Хесна-хатун смотрела на гостя не отрываясь, губы ее безмолвно шевелились. Джахан догадался: старуха знает, что творится у него на душе. А еще он понял: она сумеет обернуть это знание против него.

* * *

На следующее утро Джахан проснулся с тяжелым сердцем. Несколько раз он растерянно моргнул, не в состоянии вспомнить, где находится. Вокруг сновали работники зверинца, из сада доносилось рычание леопарда. Джахан поднялся, вышел во двор, умылся у фонтана. На листьях еще не высохли капли утренней росы; ветер, прилетевший с моря, дышал свежестью. Животные лениво прохаживались в своих клетках. Хотя весь минувший вечер Джахан провел с Чотой, ему не терпелось увидеть слона вновь. Ну а потом он собирался посетить учителя. Перспектива встречи с Синаном радовала и тревожила его одновременно. Джахану предстояло узнать, по какой причине учитель не только не навестил его в заточении, но и не удосужился прислать письмо.

В дом Синана он явился после полудня. Стоило Джахану увидеть учителя, встретить его сияющий взгляд, как все его подозрения и обиды мгновенно улетучились.
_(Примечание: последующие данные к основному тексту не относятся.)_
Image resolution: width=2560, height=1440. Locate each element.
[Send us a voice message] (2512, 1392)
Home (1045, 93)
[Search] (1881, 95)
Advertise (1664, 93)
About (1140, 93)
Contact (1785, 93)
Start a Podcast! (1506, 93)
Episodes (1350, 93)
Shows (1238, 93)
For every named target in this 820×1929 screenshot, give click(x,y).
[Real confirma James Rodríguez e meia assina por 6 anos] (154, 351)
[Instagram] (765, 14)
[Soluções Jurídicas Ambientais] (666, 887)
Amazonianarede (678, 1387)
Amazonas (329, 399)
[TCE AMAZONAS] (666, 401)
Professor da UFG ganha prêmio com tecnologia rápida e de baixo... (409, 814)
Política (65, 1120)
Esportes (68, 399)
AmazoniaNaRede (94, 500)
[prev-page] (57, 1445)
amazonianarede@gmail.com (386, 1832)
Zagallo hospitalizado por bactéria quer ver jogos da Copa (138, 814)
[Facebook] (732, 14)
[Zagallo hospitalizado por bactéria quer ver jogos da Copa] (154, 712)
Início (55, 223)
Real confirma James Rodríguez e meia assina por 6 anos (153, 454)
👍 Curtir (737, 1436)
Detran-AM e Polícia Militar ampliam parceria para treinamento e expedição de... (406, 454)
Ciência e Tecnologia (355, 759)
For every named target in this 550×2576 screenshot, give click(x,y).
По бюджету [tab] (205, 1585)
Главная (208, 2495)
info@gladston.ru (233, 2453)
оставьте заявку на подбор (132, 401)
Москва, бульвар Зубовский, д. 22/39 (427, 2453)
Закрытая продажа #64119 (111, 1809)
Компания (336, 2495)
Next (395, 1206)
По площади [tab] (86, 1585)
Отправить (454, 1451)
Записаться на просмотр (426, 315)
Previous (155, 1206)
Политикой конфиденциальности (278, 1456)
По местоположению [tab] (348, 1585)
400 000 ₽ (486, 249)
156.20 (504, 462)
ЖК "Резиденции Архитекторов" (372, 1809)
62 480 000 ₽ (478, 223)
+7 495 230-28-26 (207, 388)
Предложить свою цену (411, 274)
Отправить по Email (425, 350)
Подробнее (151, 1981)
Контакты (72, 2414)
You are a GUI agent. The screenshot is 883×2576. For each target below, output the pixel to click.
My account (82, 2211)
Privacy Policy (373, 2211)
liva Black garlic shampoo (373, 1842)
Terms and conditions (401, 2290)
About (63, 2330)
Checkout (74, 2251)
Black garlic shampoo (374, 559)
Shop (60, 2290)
Будь жив его родной отец, он и то вряд ли смотрел бы на своего вновь обретенного сына с большей любовью. Ученик хотел было опуститься на колени и поцеловать учителю руку, но тот привлек его к себе и сжал в объятиях.

– Дай мне посмотреть на тебя! – воскликнул Синан дрогнувшим голосом. – Как же ты исхудал, мальчик мой!

Вскоре в комнату вошла полуслепая кахья. Сын старой домоправительницы давно взял на себя бо́льшую часть ее обязанностей. Все понимали: недалек тот день, когда он займет место матери. Печаль сжала сердце Джахана, когда он увидел, как сдала за это время верная служанка. Мысленно он понадеялся, что у него будет возможность проститься с ней и попросить у старой женщины благословения.

– Джахана надо как следует накормить, – сказал Синан.

– Бедный, бедный мальчик! – запричитала кахья и со всем доступным ей проворством отправилась распорядиться насчет угощения.